Keep marinade to use as dressing.
- Canadian Miranda is a great addition to sauces and quiches.
- Grubec Swiss cheese pairs well in sauces.
- Grated Sbrinz is perfect for gratins.
- Fresh-curd or soft-curd cheeses are great for sauce preparations.
- Goat cheeses like the Paillot and the Chèvre des neiges
add a refined taste to sauces and pizzas.
- Jarlsberg is a great addition to any sandwich and Smoked
Gruyère will enhance the taste of a sandwich with its woodsy
aroma.
- Fresh-curd cheeses like Boursin are spreadable and can be used
as an original variation in sandwiches or snacks.
- Brie, pecan nuts and mango cooked in a loaf of bread? This
original recipe pairs the exquisite taste of warm Brie with the
sweetness of mango. Lay a fresh branch of thyme and a whole round
of Brie in a hollowed out round bread. Cover cheese with slices of
mango and pecan nuts. Drizzle lightly with hazelnut oil. Cook in
the oven for 15 minutes at 180° C (350° F).
- Cut Gruyère cheese in a heart shape and sprinkle some paprika on top.
- Serve cubes of Emmental skewered with walnuts.
- Prepare a dressing with equal parts (1 teaspoon or 15 ml) of honey, Marsala and Port wine. Drizzle over Gorgonzola and toast.
- Cheese and greens kebabs: cut small cubes of medium Cheddar and Douanier. Slice a log of goat cheese. Wrap each cube of Cheddar in a lettuce leaf, each cube of Douanier in a slice of ham and roll the goat cheese in a spinach leaf. Create kebabs by alternating the cheeses with pineapple cubes. Serve as is or grilled on the barbecue.
- Cut a Bleu de chèvre and a Fontina into cubes. Alternate cheese
cubes with hearts of palm or artichoke hearts, white mushrooms,
thin slices of cucumber or radish and cherry tomatoes on a
skewer.
- Barbecued Brie: marinate a whole round of Brie in olive oil,
lemon juice, fresh herbs, Tabasco sauce and garlic. Once the Brie
is well coated with marinade, wrap it in a leaf of kale and grill
for 2 minutes on each side over medium heat.
- Green cheese sticks: blanch leaves of lettuce, spinach and
cabbage. Wrap sticks of Gruyère, Mozzarella or Cheddar in blanched
greens and place directly on hot grill. Brush the sticks with a
mixture of balsamic vinegar and olive oil and grill on all sides.
Serve warm.
- Spinkle some grated Gruyère on toasted bread slices and top
with fresh sage and thyme.
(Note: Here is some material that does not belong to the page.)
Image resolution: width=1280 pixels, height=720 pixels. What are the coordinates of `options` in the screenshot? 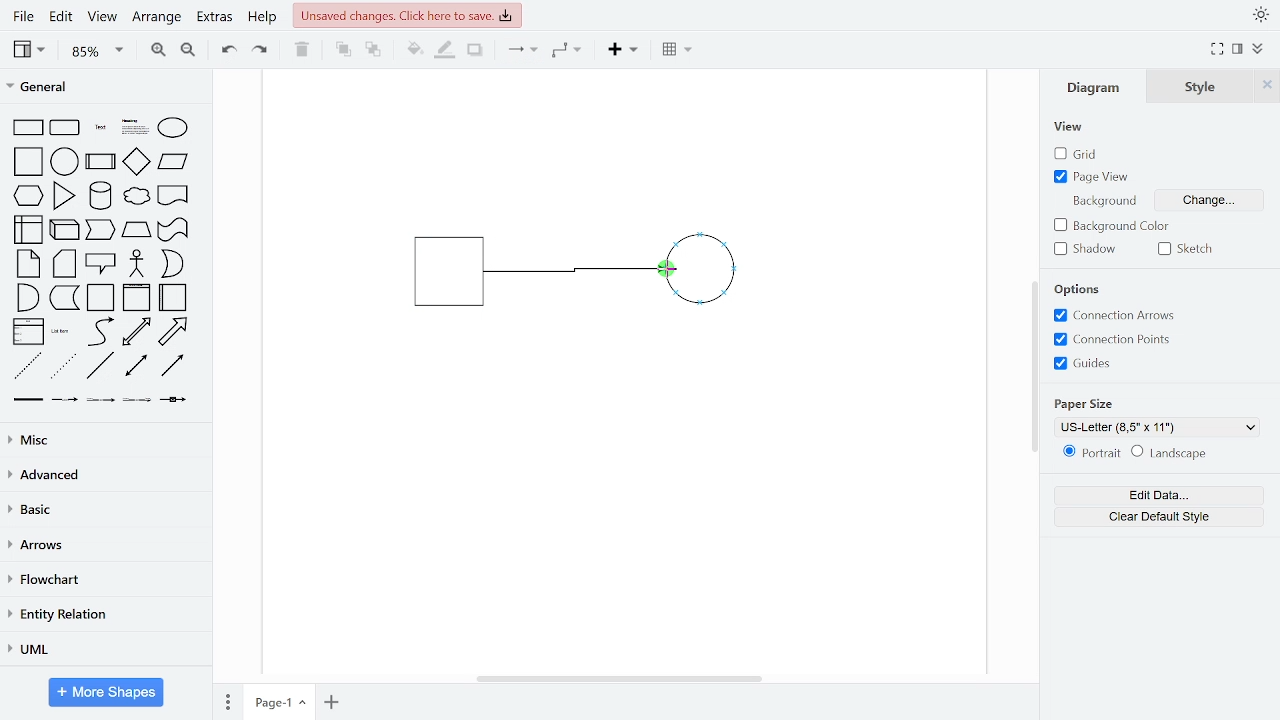 It's located at (1083, 290).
Let the cheese melt on the barbecue
grill.
- Mini prosciutto and Brie pizzas: cut prosciutto slices in equal
pieces and Brie in thin slices. Spread some pizza sauce on mini
pita pockets, add pieces of prosciutto and Brie over each and top
with chopped olives. Cover the barbecue grill with aluminium foil
and lay mini pizzas on covered grill for 10 minutes or until the
cheese has melted.
- Italian sausage and cheese sandwich on the barbecue: grill mild
Italian sausage and place in pita pocket with sliced Gouda, caraway
seeds, chopped onions and mustard. Place pita pocket on the grill
and cook till cheese has melted.
- Herb and garlic cream cheese with cooked tuna on cucumber
slices: mix 125 ml (½cup) of cream cheese, thinly-sliced grilled
almonds, 350grams (12ounces) of tuna with a little mayonnaise and
lemon juice. Roll the mixture in waxed paper to form a log and
refrigerate. When firm, cut into slices and lay over cucumber
slices.
- Escargots with Gorgonzola and nutmeg: cream 60 ml (¼ cup) of
butter and 150grams (5ounces) of Gorgonzola, mix in 2 egg yolks and
some grated nutmeg. Cook the escargot in this kneaded butter and
serve hot. A wonderful taste of Italy!
Easy to prepare and very convivial, cheese fondue is always a favourite. Fondue requires minimal preparation and only a few ingredients. The quality of the ingredients and the choice of cheese make all the difference. Each chef has his own little secrets in pairing the texture and flavour of cheeses.
Read our complete article about cheese fondue...
What
could be easier than gathering family and friends around the table
for a delicious, simple, country-style cheese raclette!
Read our complete article about raclette...
Fresh curd cheese with sugar, fruit or maple syrup not only top
off a great meal with style but provide a healthy alternative to
more caloric desserts. Russian pastries and a number of oriental
desserts are made with this type of cheese. Fresh curd cheese is a
great low-fat alternative; it can partly replace the cream in many
recipes or the oil in several types of salad dressings.